> [Work required]: The result is the exact lines from the one containing "Given: Click the browser" through the final line of the entries; leave out the pictures.

===== Supplied information

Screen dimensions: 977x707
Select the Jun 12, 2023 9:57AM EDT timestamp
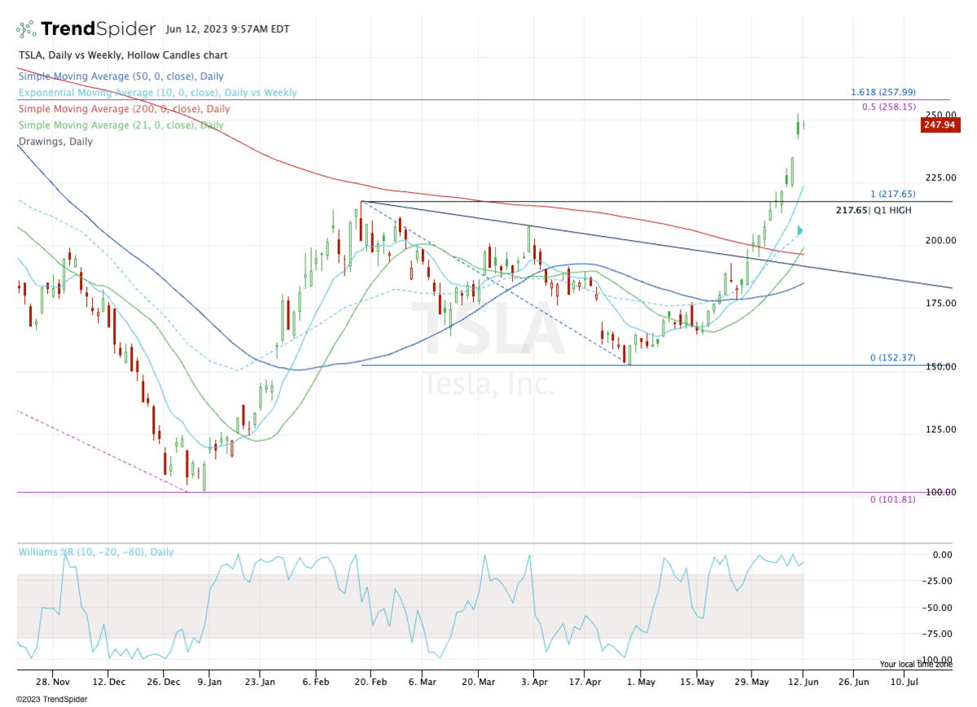227,29
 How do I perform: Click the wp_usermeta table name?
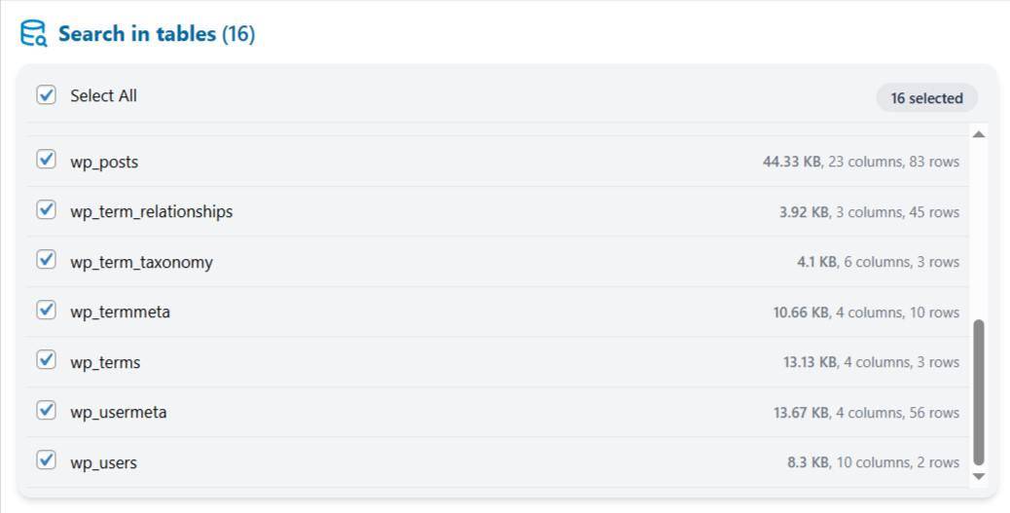coord(118,412)
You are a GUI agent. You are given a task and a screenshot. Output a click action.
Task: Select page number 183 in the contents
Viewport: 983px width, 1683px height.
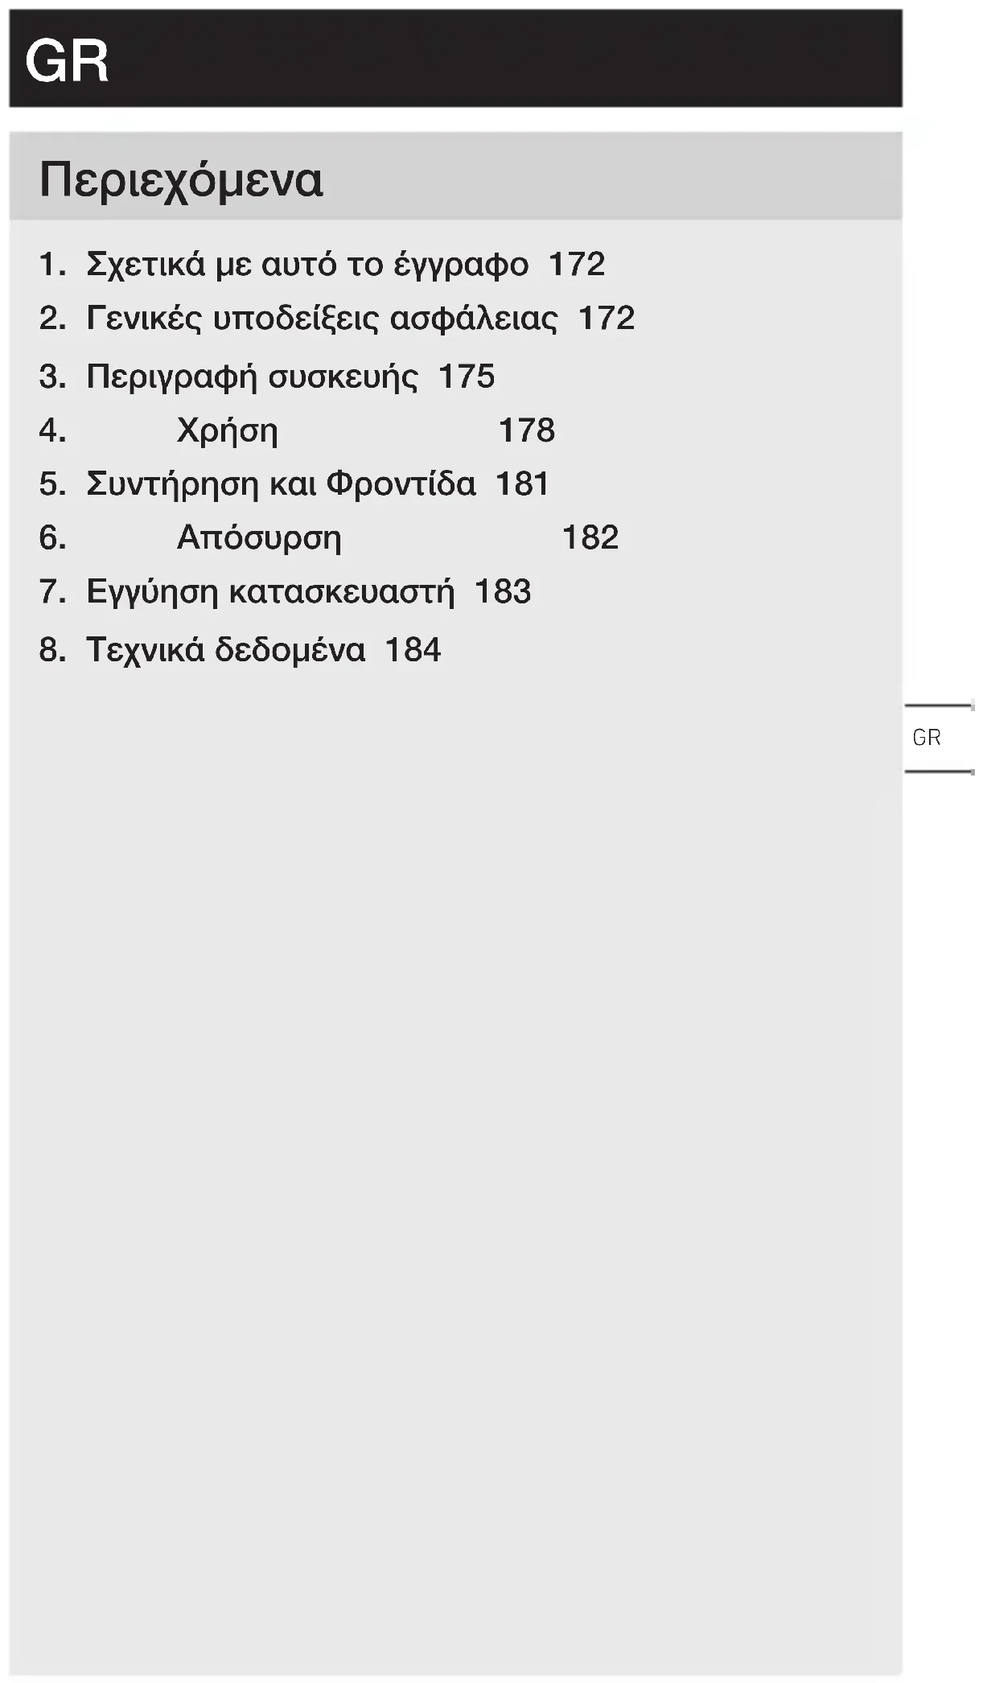pos(503,591)
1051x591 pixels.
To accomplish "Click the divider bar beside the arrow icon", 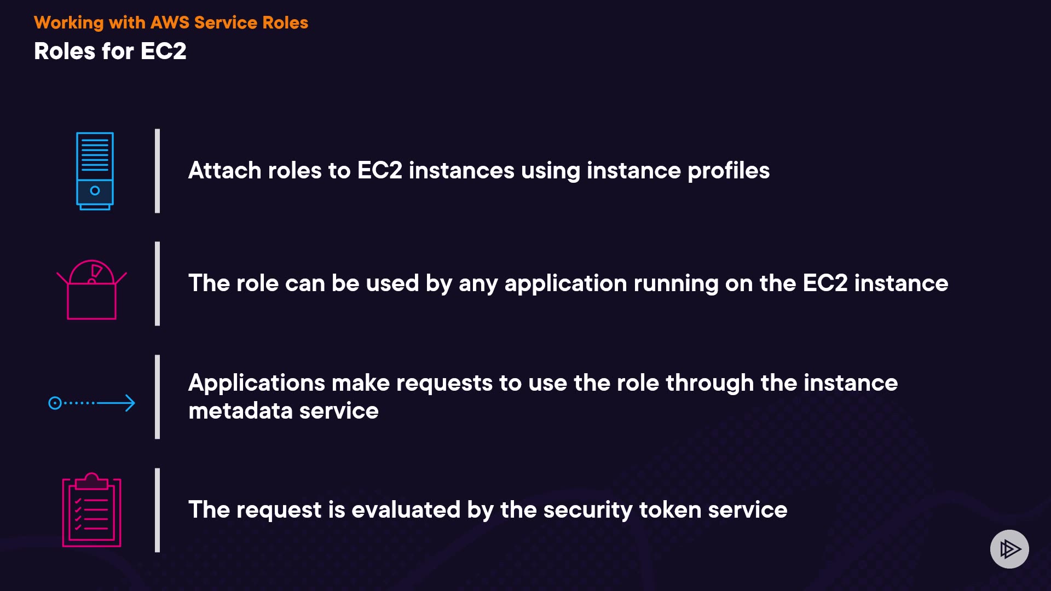I will (158, 397).
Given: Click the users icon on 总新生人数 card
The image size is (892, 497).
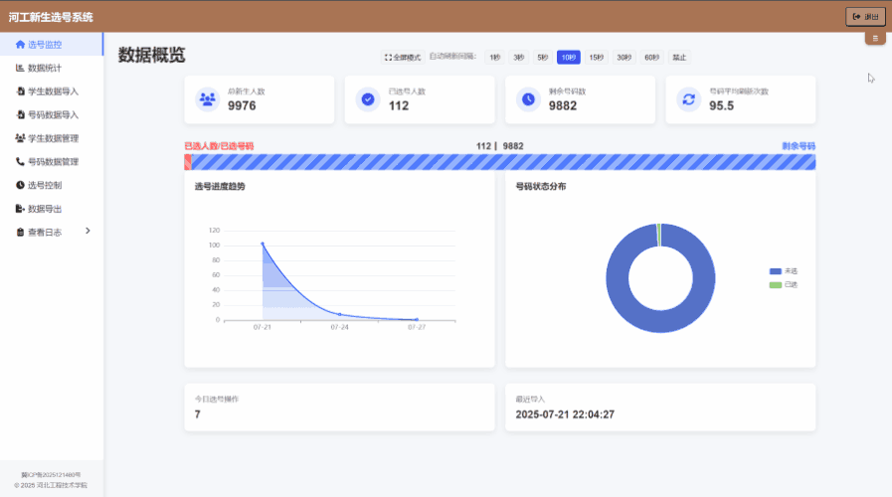Looking at the screenshot, I should coord(207,99).
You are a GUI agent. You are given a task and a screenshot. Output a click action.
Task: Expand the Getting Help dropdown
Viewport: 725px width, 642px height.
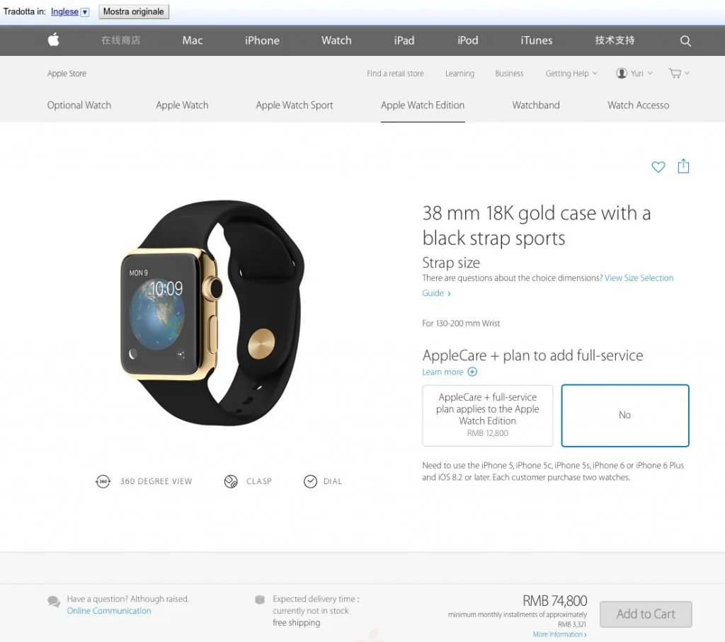(x=571, y=73)
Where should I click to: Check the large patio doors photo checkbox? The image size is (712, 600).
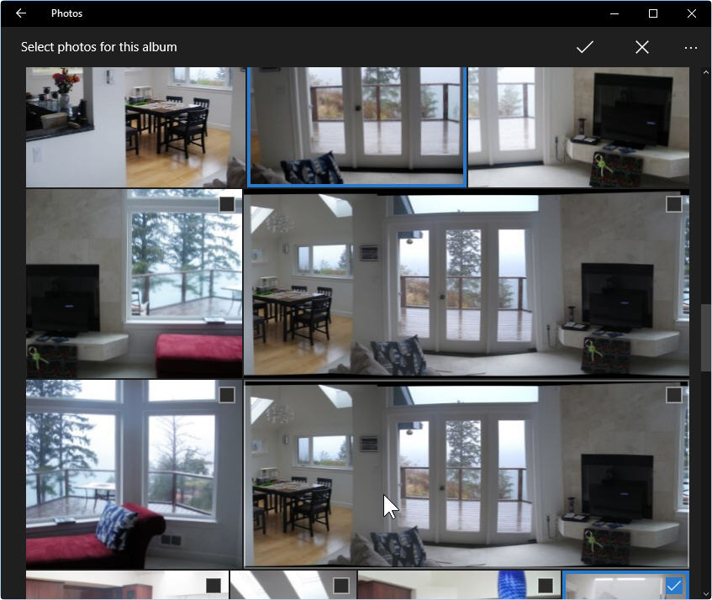672,393
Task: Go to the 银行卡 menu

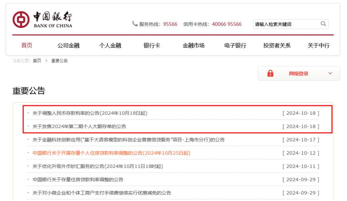Action: pyautogui.click(x=152, y=45)
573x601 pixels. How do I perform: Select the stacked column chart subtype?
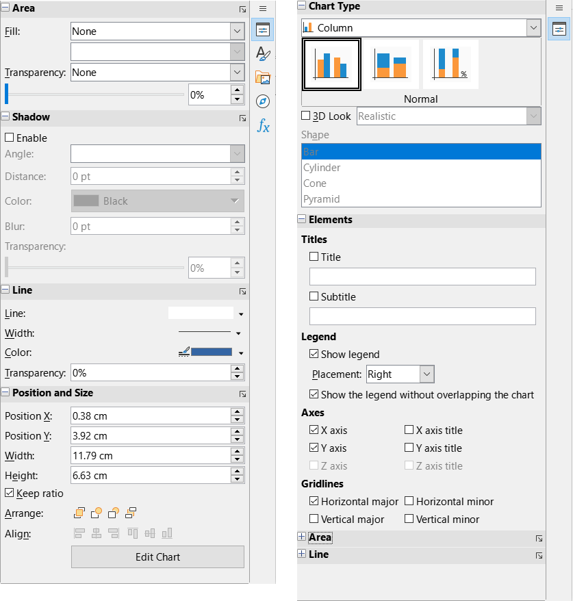(x=391, y=64)
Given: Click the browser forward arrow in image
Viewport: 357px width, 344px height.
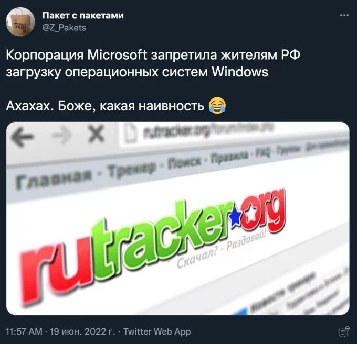Looking at the screenshot, I should click(x=61, y=136).
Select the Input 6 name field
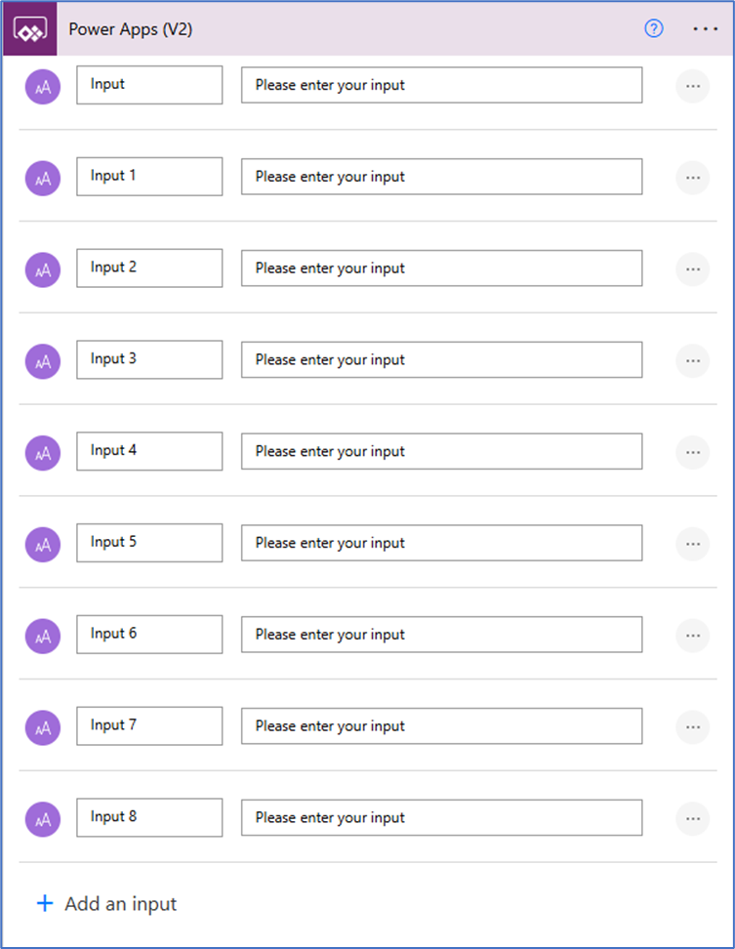735x949 pixels. tap(149, 635)
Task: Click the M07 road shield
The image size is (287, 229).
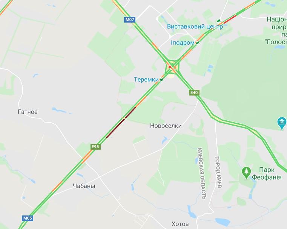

==========

> [Output]:
Given: Click the browser forward arrow in image
Viewport: 357px width, 344px height.
Looking at the screenshot, I should click(x=61, y=136).
Select the Input 6 name field
735x949 pixels. tap(149, 635)
Task: Click the M07 road shield
The image size is (287, 229).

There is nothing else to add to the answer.